Of course since this IS a Darren Aronofsky movie, there is more than a little visual panache throughout the film. He brought back his “hip hop montage” thing he did with “Pi” and “Requiem for a Dream,” and he also decided to go with a more supernatural, magical realism sort of style with this story, so when we see images of the forbidden fruit in the Garden of Eden, it is pulsating like a beating heart, and there’s some bit of magic to the first skin shed by the first snake in the Garden and how this shed skin is passed down through the generations. And with the way some of the stuff was shot and presented, it adds to that fairy tale, storybook quality, like an image of Noah and his family walking along a ridge, the night sky behind them, casting them in silhouette, as they follow the silhouette of a rock monster guy. In this world, in Noah’s world, miracles of all sorts can and do happen, and it adds a level of mystery and suspense because anything can happen at anytime, as long as the Creator sees it fit anyway.
Now while Christian audiences may find a lot to like in the basic themes of movie in terms of mercy and love and compassion and so forth, I am willing to bet there are a few things in here that will irk some folks of faith. For instance, there is a spectacular sequence in which Noah tells the story of the creation, and the story he tells is the one in Genesis, the whole 7 days thing, but this story is told over an incredible montage that starts with the big bang and goes all the way through life on earth and evolution, from single cell organisms all the way up to primates, at which point there is a cut, and then “man is created.” So this movie almost went as far as saying that through intelligent decision humans come from apes, which just pisses off the conservative right to no end, but it does stop just short of that proclamation, and sticks with the concept of intelligent design.

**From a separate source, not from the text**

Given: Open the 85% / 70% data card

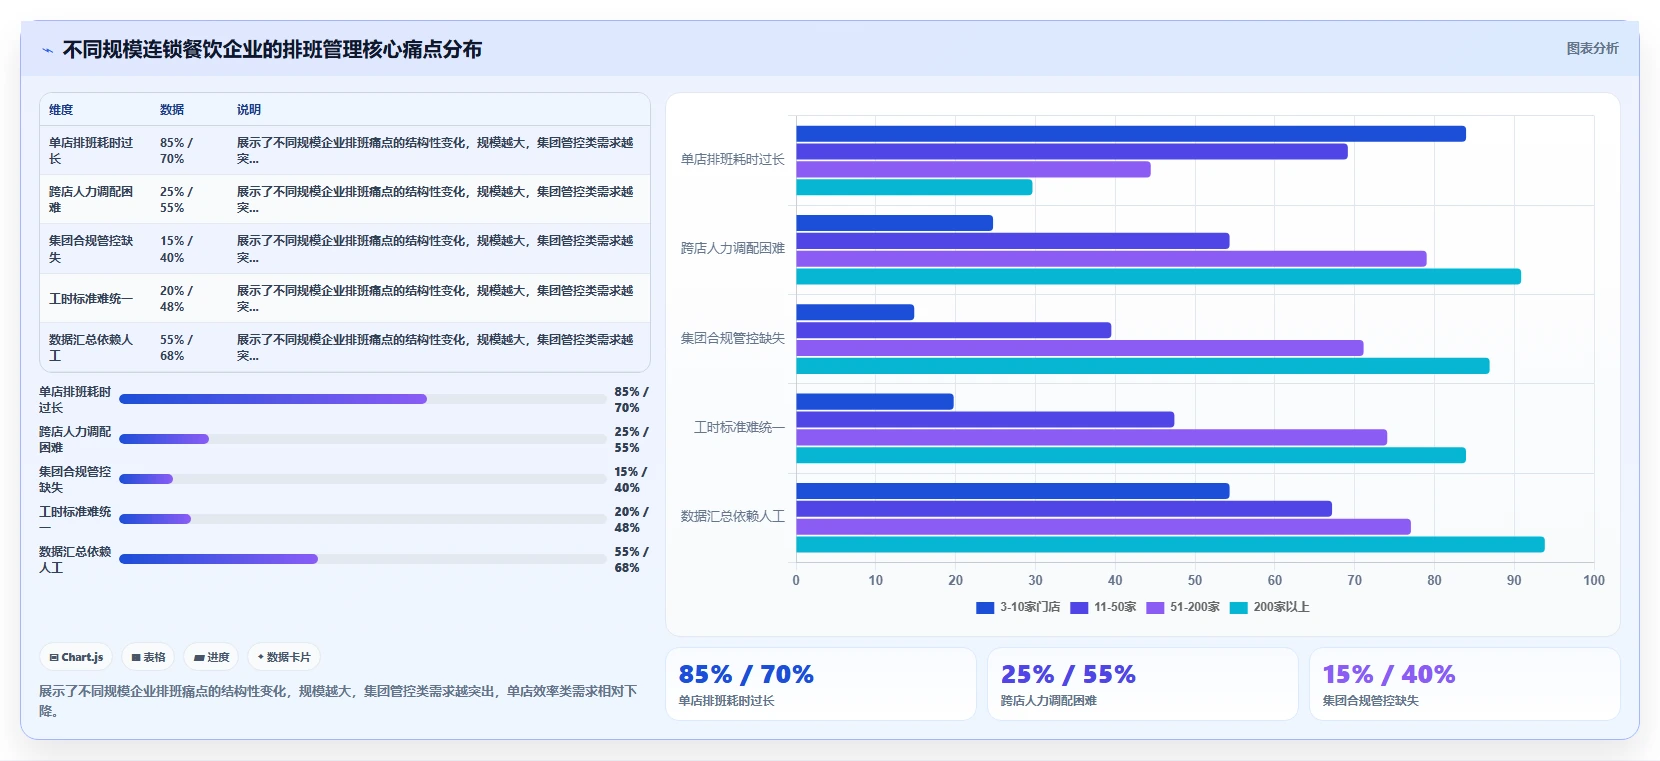Looking at the screenshot, I should [x=821, y=684].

Then there is this whole deal about how Noah was apparently a green living hippie bastard. When one of his kids picks a flower because it is pretty, Noah admonishes him, telling him that they only take what they need and leave the rest the way it is. Man Noah would hate Valentine’s Day. And floral shops. Then Noah explains to his kids that some of the evil men like to eat meat because they believe it makes them stronger. Maybe Noah doesn’t know about proteins and stuff like that? Anyway he totally presents meat eating as a bad thing, and this idea is reinforced later when the evil King is shown eating a random animal, claiming he “needs to get his strength up,” though how biting the head off a living snake would accomplish that I have no idea. Would most Christians and Bible believers (Bible-lievers?) take to the idea of Noah as the first conservationist and vegetarian advocate?
But those things aside, as long as folks can get past the weird rock monster things that have been hidden from all marketing and advertisements for this movie, they may find the rest of “Noah” to be quite admirable thematically, as it promotes virtues such as integrity, fidelity, mercy and compassion in a world rife with evil and corruption. It also helps that it is a well made, epic movie, with sweeping visuals and very emotional story that does its best to humanize this story as well as Noah himself, making this ancient tale seem more immediate and relatable.
It is what people would have expected from a movie about Noah? Hell no. And that’s what makes the movie work, how wonderfully weird and off center and strange it gets, and how much it embraces the more fantastic and supernatural elements and how it sticks to its guns and gives us the Noah movie we didn’t know we wanted but in fact we really did.